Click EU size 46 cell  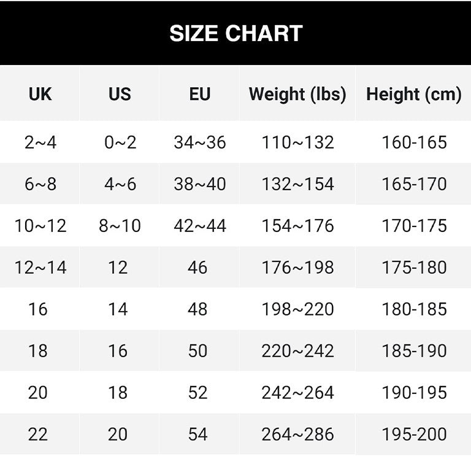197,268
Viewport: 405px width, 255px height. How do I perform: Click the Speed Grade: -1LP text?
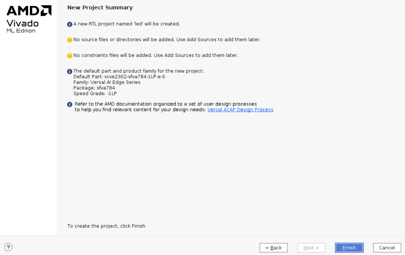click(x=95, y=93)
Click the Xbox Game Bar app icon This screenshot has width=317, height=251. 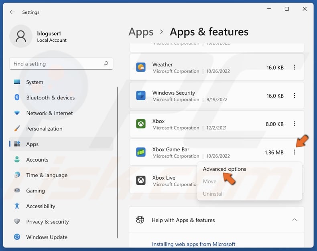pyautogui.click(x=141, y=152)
==
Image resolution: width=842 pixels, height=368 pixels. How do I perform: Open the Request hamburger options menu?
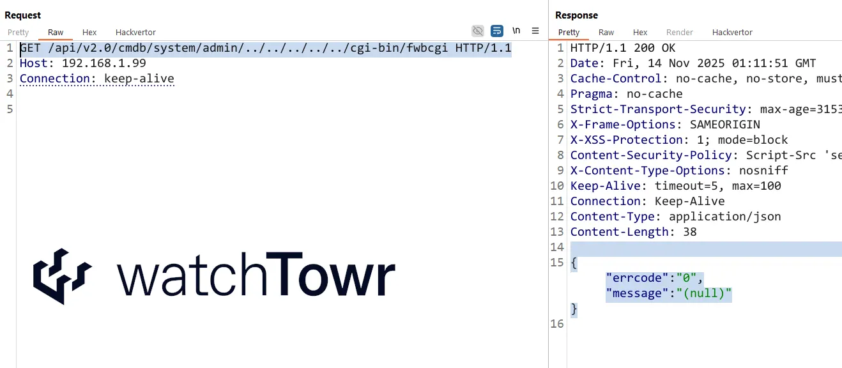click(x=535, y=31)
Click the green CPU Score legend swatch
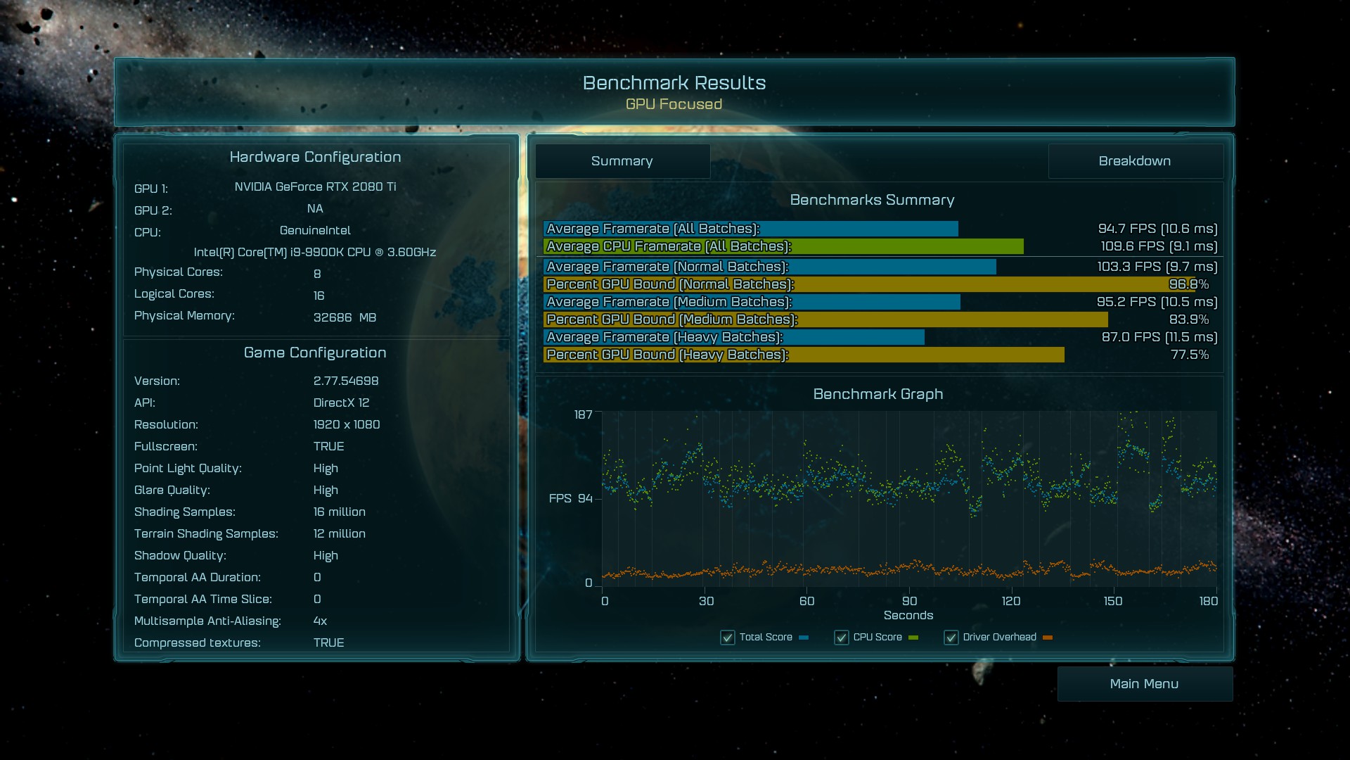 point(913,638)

## Given task
Repeat the items unchanged, beginning at the line that contains "Image resolution: width=842" and stopping after the line that contains "point(913,638)". Leave out the pictures.

## Worked answer
Image resolution: width=842 pixels, height=368 pixels. How do I perform: Open the Request hamburger options menu?
click(x=535, y=31)
Click the green CPU Score legend swatch
 point(913,638)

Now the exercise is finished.